◆ Assignment ◆
Could you copy out, word for word, the rows that start with the one containing "has height=500, width=800." and run through the one containing "This screenshot has width=736, height=500.", both of those included?

=== Section Start ===

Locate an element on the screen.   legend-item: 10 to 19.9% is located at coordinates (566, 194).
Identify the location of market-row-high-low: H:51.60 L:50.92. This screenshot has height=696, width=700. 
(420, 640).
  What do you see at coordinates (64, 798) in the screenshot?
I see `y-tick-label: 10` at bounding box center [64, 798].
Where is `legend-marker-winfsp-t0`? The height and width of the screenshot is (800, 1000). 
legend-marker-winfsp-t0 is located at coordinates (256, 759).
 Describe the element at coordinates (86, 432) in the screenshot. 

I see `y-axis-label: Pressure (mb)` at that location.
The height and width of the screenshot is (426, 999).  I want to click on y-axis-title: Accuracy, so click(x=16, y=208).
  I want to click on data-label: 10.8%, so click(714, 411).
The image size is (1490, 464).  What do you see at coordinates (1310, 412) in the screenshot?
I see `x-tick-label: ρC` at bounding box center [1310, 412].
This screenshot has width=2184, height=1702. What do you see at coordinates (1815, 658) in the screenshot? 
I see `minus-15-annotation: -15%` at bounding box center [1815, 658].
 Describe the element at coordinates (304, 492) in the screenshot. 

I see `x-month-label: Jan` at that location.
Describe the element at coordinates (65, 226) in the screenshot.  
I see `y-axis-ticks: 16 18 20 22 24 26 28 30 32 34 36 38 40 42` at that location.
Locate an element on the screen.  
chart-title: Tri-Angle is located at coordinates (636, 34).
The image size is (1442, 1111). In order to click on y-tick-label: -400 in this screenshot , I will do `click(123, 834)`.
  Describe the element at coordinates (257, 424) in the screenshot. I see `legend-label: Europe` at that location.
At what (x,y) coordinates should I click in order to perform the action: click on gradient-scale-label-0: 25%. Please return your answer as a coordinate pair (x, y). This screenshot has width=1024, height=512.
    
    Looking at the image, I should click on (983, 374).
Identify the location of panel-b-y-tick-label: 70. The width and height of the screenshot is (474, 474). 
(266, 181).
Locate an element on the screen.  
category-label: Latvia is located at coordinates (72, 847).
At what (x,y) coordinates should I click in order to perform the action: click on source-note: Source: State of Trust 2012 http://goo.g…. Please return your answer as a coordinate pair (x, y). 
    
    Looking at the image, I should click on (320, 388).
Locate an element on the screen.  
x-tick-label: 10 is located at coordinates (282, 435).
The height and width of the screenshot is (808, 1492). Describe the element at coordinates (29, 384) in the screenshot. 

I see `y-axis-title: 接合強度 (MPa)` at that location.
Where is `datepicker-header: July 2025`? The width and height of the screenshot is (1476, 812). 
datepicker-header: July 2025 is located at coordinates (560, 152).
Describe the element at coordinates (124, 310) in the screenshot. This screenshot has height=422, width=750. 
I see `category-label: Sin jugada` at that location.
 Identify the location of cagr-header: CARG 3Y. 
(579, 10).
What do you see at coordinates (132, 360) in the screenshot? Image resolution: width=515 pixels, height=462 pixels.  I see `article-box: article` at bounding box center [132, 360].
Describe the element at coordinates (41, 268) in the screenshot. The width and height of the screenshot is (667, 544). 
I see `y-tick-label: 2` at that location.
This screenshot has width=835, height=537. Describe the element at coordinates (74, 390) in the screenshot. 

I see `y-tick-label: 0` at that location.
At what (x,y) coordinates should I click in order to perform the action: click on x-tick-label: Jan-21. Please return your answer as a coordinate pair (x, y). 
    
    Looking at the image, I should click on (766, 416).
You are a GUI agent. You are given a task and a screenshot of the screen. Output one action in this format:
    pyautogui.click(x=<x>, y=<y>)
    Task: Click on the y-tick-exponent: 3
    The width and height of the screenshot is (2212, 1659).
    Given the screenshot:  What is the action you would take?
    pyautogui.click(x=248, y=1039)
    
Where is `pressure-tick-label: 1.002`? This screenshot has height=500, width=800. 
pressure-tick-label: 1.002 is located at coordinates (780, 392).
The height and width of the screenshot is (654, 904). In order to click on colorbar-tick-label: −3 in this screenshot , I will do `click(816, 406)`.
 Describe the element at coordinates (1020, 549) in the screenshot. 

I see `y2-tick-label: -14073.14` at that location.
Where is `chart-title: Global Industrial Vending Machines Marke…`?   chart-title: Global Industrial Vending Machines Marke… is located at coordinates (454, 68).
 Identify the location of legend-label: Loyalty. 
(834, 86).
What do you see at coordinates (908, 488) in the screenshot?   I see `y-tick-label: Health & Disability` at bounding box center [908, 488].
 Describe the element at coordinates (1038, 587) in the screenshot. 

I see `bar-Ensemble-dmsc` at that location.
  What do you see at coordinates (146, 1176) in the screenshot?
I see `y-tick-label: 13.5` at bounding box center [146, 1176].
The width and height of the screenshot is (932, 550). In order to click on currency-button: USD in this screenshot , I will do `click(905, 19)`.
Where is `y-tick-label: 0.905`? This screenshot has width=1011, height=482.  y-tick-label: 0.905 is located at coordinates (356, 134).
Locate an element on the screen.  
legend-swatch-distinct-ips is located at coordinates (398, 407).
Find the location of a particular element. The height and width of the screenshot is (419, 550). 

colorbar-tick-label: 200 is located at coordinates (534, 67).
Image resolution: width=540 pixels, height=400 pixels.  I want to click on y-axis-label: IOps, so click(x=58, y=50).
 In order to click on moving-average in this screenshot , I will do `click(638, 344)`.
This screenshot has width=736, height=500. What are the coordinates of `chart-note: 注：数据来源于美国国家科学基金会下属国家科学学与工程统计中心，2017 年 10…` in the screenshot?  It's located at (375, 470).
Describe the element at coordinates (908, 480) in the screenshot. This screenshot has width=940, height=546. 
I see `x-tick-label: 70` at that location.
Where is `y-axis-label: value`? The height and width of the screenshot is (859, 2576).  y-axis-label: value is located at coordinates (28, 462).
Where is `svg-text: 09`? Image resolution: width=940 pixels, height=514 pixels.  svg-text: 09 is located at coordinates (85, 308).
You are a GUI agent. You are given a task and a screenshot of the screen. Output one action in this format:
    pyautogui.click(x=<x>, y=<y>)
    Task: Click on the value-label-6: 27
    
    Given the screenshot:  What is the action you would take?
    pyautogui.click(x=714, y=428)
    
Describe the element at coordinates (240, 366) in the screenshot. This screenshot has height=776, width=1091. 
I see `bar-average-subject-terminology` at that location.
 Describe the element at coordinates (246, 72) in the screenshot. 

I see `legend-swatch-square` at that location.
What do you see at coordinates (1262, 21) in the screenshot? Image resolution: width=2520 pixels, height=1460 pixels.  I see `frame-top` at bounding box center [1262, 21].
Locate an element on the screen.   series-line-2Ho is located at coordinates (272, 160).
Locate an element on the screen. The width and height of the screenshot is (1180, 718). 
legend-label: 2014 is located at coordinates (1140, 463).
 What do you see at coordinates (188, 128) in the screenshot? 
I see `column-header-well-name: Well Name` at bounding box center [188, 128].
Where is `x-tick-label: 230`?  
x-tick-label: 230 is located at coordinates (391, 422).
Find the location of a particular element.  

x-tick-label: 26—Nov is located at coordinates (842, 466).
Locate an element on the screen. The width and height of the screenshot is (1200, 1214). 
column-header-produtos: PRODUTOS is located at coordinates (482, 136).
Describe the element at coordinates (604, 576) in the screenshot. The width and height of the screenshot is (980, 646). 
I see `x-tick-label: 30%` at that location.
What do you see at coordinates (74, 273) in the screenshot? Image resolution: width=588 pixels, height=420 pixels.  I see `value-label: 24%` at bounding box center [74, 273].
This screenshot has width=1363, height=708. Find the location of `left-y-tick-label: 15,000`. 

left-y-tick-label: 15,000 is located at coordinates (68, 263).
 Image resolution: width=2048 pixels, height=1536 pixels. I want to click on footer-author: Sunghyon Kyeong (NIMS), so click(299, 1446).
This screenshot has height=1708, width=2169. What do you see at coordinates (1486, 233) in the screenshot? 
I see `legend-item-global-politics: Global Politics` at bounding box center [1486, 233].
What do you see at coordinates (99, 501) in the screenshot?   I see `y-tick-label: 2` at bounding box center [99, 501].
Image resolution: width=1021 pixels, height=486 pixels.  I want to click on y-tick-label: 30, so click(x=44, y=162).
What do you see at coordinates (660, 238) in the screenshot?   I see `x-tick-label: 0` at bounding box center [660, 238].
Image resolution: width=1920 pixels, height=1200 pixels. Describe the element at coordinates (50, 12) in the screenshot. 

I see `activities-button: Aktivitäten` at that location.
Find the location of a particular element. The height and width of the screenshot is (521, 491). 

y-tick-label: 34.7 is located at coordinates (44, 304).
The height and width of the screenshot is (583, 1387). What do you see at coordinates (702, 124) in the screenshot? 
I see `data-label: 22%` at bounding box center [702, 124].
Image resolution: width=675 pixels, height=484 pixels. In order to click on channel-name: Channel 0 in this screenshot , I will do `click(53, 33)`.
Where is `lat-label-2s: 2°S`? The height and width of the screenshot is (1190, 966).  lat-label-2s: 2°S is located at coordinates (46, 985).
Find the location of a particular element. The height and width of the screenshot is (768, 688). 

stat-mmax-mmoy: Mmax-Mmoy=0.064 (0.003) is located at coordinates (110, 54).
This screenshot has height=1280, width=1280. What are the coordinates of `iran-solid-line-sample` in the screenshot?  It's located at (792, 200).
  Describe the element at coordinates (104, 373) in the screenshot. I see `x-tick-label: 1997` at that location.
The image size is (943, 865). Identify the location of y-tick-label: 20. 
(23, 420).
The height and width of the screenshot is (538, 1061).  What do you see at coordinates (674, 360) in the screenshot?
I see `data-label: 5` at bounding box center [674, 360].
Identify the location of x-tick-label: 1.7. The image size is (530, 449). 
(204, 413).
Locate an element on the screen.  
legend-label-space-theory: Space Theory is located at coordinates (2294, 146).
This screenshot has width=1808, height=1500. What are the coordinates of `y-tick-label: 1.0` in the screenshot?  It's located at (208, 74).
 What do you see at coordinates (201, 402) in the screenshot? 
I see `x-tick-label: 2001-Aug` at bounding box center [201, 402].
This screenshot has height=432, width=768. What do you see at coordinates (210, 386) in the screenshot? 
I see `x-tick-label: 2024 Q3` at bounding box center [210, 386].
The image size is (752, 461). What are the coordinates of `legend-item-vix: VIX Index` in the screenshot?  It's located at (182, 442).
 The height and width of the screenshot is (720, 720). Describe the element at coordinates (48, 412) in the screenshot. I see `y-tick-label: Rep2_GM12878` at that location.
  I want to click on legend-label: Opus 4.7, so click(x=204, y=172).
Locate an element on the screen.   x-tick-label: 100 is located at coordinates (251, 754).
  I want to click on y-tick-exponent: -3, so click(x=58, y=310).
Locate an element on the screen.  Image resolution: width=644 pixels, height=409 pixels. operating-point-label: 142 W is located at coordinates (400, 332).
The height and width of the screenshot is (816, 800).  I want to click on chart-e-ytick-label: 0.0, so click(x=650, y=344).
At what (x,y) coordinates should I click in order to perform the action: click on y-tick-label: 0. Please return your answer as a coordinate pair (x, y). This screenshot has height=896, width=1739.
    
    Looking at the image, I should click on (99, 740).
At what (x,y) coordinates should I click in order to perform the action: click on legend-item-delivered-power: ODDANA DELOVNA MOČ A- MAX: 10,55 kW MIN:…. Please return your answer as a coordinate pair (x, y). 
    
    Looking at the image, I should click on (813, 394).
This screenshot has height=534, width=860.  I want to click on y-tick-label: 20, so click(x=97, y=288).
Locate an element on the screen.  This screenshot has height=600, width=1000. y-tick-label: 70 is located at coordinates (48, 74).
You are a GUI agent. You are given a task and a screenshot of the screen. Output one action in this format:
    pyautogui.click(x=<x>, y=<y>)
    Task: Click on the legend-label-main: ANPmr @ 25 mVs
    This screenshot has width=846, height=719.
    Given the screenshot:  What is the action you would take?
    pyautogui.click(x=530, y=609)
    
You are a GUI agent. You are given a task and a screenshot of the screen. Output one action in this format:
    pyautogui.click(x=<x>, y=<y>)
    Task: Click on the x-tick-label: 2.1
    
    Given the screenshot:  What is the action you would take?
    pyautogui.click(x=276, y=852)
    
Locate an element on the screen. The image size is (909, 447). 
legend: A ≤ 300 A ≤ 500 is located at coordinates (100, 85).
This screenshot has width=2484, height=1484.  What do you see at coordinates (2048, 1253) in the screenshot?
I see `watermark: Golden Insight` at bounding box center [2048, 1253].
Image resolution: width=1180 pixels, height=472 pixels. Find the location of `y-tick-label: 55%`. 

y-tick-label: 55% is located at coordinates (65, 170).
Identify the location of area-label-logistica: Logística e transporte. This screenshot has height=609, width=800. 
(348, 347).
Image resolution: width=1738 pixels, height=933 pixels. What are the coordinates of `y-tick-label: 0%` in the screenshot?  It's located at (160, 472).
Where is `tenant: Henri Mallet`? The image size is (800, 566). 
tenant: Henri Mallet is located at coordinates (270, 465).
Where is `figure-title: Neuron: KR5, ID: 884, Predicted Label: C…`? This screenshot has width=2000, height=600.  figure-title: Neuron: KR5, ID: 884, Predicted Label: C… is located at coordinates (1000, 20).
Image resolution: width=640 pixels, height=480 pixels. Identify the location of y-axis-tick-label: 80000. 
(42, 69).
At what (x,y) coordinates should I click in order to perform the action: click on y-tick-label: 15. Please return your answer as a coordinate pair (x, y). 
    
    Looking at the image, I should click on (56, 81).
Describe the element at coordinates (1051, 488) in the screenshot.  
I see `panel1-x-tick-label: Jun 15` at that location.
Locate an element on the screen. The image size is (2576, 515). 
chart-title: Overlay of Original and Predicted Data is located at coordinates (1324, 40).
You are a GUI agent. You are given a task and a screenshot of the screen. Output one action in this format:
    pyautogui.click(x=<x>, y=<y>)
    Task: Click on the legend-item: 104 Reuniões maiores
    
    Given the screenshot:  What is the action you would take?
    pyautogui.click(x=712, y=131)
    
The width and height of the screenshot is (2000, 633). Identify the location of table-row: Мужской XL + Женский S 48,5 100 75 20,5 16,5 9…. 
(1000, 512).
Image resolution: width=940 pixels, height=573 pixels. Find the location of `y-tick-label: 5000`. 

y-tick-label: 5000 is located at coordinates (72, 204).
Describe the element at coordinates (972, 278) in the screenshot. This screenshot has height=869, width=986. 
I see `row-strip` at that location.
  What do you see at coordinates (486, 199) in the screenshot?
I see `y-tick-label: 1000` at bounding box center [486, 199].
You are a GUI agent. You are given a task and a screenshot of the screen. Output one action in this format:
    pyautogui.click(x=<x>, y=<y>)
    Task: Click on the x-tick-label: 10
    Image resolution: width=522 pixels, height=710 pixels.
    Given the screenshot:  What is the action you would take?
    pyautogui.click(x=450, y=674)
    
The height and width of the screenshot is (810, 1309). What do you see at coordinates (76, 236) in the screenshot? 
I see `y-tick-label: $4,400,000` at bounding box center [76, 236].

=== Section End ===

◆ Answer for this exercise ◆
Where is `pressure-tick-label: 1.002`? This screenshot has height=500, width=800. 
pressure-tick-label: 1.002 is located at coordinates (780, 392).
The height and width of the screenshot is (654, 904). In order to click on colorbar-tick-label: −3 in this screenshot , I will do `click(816, 406)`.
 Describe the element at coordinates (1020, 549) in the screenshot. 

I see `y2-tick-label: -14073.14` at that location.
Where is `chart-title: Global Industrial Vending Machines Marke…`?   chart-title: Global Industrial Vending Machines Marke… is located at coordinates (454, 68).
 Identify the location of legend-label: Loyalty. 
(834, 86).
What do you see at coordinates (908, 488) in the screenshot?   I see `y-tick-label: Health & Disability` at bounding box center [908, 488].
 Describe the element at coordinates (1038, 587) in the screenshot. 

I see `bar-Ensemble-dmsc` at that location.
  What do you see at coordinates (146, 1176) in the screenshot?
I see `y-tick-label: 13.5` at bounding box center [146, 1176].
The width and height of the screenshot is (932, 550). In order to click on currency-button: USD in this screenshot , I will do `click(905, 19)`.
Where is `y-tick-label: 0.905`? This screenshot has width=1011, height=482.  y-tick-label: 0.905 is located at coordinates (356, 134).
Locate an element on the screen.  
legend-swatch-distinct-ips is located at coordinates (398, 407).
Find the location of a particular element. The height and width of the screenshot is (419, 550). 

colorbar-tick-label: 200 is located at coordinates (534, 67).
Image resolution: width=540 pixels, height=400 pixels.  I want to click on y-axis-label: IOps, so click(x=58, y=50).
 In order to click on moving-average in this screenshot , I will do `click(638, 344)`.
This screenshot has width=736, height=500. What are the coordinates of `chart-note: 注：数据来源于美国国家科学基金会下属国家科学学与工程统计中心，2017 年 10…` in the screenshot?  It's located at (375, 470).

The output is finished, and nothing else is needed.